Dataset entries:

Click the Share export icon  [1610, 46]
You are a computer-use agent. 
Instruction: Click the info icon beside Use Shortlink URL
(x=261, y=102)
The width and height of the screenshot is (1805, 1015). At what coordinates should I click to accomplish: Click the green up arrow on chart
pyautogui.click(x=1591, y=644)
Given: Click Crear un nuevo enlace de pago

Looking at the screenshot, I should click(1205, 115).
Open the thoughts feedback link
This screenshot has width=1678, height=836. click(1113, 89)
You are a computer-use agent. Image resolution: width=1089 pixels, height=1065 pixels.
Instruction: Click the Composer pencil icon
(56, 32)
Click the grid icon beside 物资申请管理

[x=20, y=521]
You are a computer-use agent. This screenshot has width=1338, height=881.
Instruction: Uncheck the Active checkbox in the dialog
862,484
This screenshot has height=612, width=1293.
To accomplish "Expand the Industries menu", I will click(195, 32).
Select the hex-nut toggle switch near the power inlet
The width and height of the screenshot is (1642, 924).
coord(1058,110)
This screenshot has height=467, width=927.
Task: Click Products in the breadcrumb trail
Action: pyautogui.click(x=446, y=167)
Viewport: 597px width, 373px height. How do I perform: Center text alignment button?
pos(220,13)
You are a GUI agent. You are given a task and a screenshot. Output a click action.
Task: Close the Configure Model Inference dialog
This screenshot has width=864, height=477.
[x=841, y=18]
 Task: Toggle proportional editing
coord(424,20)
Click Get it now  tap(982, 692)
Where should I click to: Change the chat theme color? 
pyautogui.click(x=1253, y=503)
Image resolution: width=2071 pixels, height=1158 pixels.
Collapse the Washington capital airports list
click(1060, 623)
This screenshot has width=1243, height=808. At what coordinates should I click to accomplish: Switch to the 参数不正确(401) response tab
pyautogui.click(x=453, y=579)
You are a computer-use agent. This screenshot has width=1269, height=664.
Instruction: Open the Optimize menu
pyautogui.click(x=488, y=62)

Exercise details: Reproduce all of the entries word for word.

Finished task:
Click the Share export icon  [1610, 46]
You are a computer-use agent. 
Instruction: Click the info icon beside Use Shortlink URL
(x=261, y=102)
The width and height of the screenshot is (1805, 1015). At what coordinates should I click to accomplish: Click the green up arrow on chart
pyautogui.click(x=1591, y=644)
Given: Click Crear un nuevo enlace de pago

Looking at the screenshot, I should click(1205, 115).
Open the thoughts feedback link
This screenshot has width=1678, height=836. click(1113, 89)
You are a computer-use agent. Image resolution: width=1089 pixels, height=1065 pixels.
Instruction: Click the Composer pencil icon
(56, 32)
Click the grid icon beside 物资申请管理

[x=20, y=521]
You are a computer-use agent. This screenshot has width=1338, height=881.
Instruction: Uncheck the Active checkbox in the dialog
862,484
This screenshot has height=612, width=1293.
To accomplish "Expand the Industries menu", I will click(195, 32).
Select the hex-nut toggle switch near the power inlet
The width and height of the screenshot is (1642, 924).
coord(1058,110)
This screenshot has height=467, width=927.
Task: Click Products in the breadcrumb trail
Action: pyautogui.click(x=446, y=167)
Viewport: 597px width, 373px height. How do I perform: Center text alignment button?
pos(220,13)
You are a GUI agent. You are given a task and a screenshot. Output a click action.
Task: Close the Configure Model Inference dialog
This screenshot has width=864, height=477.
[x=841, y=18]
 Task: Toggle proportional editing
coord(424,20)
Click Get it now  tap(982, 692)
Where should I click to: Change the chat theme color? 
pyautogui.click(x=1253, y=503)
Image resolution: width=2071 pixels, height=1158 pixels.
Collapse the Washington capital airports list
click(1060, 623)
This screenshot has width=1243, height=808. At what coordinates should I click to accomplish: Switch to the 参数不正确(401) response tab
pyautogui.click(x=453, y=579)
You are a computer-use agent. This screenshot has width=1269, height=664.
Instruction: Open the Optimize menu
pyautogui.click(x=488, y=62)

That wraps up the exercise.